Anyway, in saying that I think that kind of projection is common and understandable to a degree, I am not justifying or excusing your mother, I hope you realise! It was still her job to love you unconditionally and to do the work somehow to make sure she met your needs, that she was the adult and the parent and behaved like that. Which it doesn't sound like she did. Or does. I think a common theme among people on here is that our parents had us to meet their own needs, and in many ways wanted us to parent them rather than the other way around. I was always the mother emotionally with my own mother, never the other way round, tho i never got any kudos or thanks for it. But now I am starting to feel quite proud of the mothering I am giving my own little boy, and I think some of it is starting to come through to me as well - I am giving myself the mothering I never had, both in the therapy-related work I do and in the job of mother I do. It feels good.

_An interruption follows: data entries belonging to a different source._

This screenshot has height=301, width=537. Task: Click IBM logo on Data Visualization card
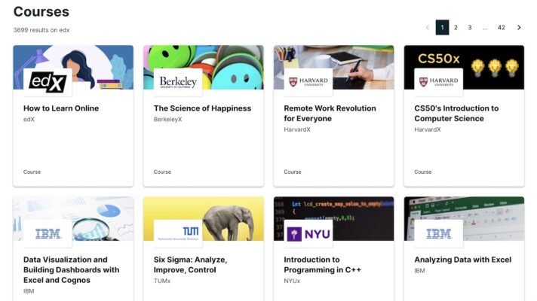tap(48, 234)
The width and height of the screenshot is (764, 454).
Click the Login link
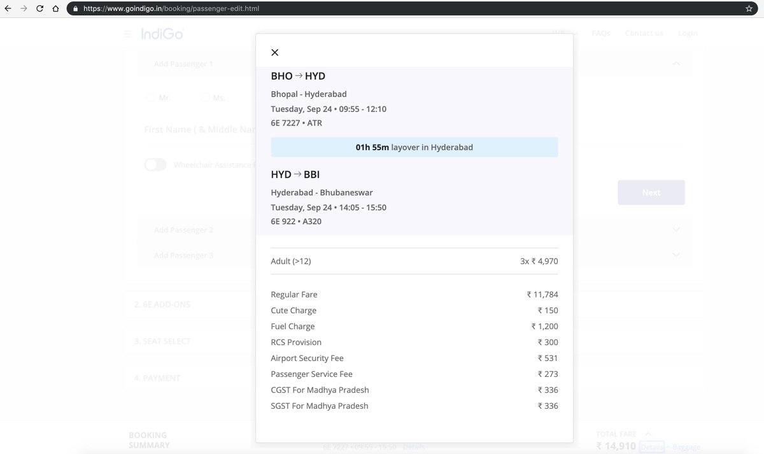click(688, 33)
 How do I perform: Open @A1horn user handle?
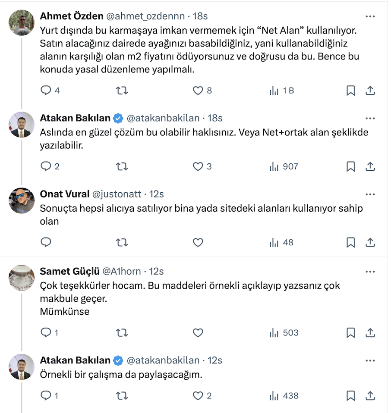[121, 271]
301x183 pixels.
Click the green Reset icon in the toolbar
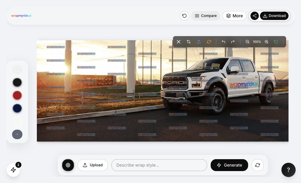(276, 42)
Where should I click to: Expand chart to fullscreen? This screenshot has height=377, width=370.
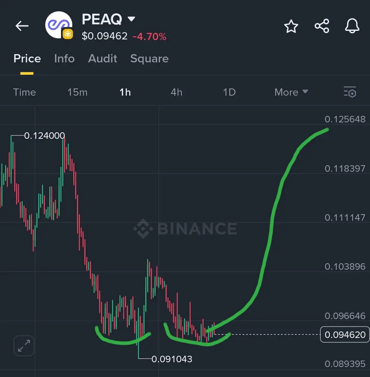(x=24, y=346)
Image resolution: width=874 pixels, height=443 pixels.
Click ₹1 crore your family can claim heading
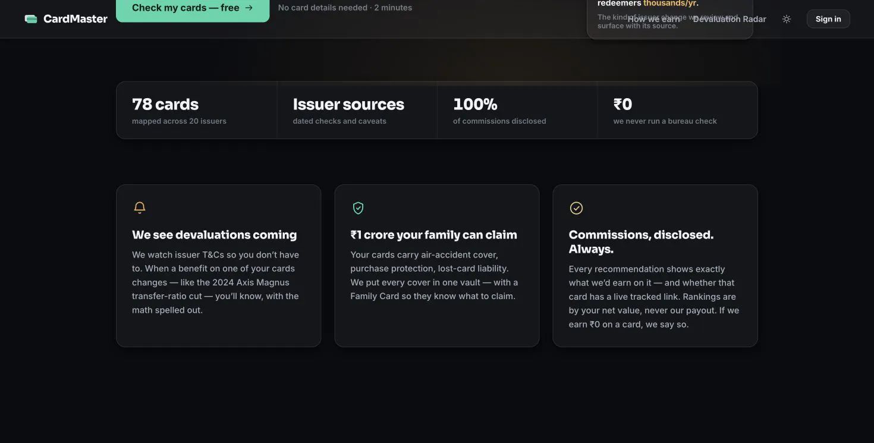point(433,235)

One last thing - AN, I've thought this a lot, and you were talking about your relationship to other women/girls recently - well, I do think it must have been a real double whammy for you, a double betrayal - to be abandoned first by your birth mother, physically abandoned; and then emotionally abandoned and neglected by your adoptive mother - that's really hard. And then your birth mother let you down again, didn't she, when you met her? So it's a triple whammy even. Just wanted to say that. Oh, and that I agree with your therapist - be very, very cautious around your brother. It's very hard for people really to take responsibility and change like that. I know you feel bad about promising him support and then maybe not coming through, but you owe him nothing; he is the one with a huge amount of reparation to make to you, not the other way around. And it sounds like he's still being quite manipulative and trying to be controlling; well done for only doing what isn't going to cause you stress.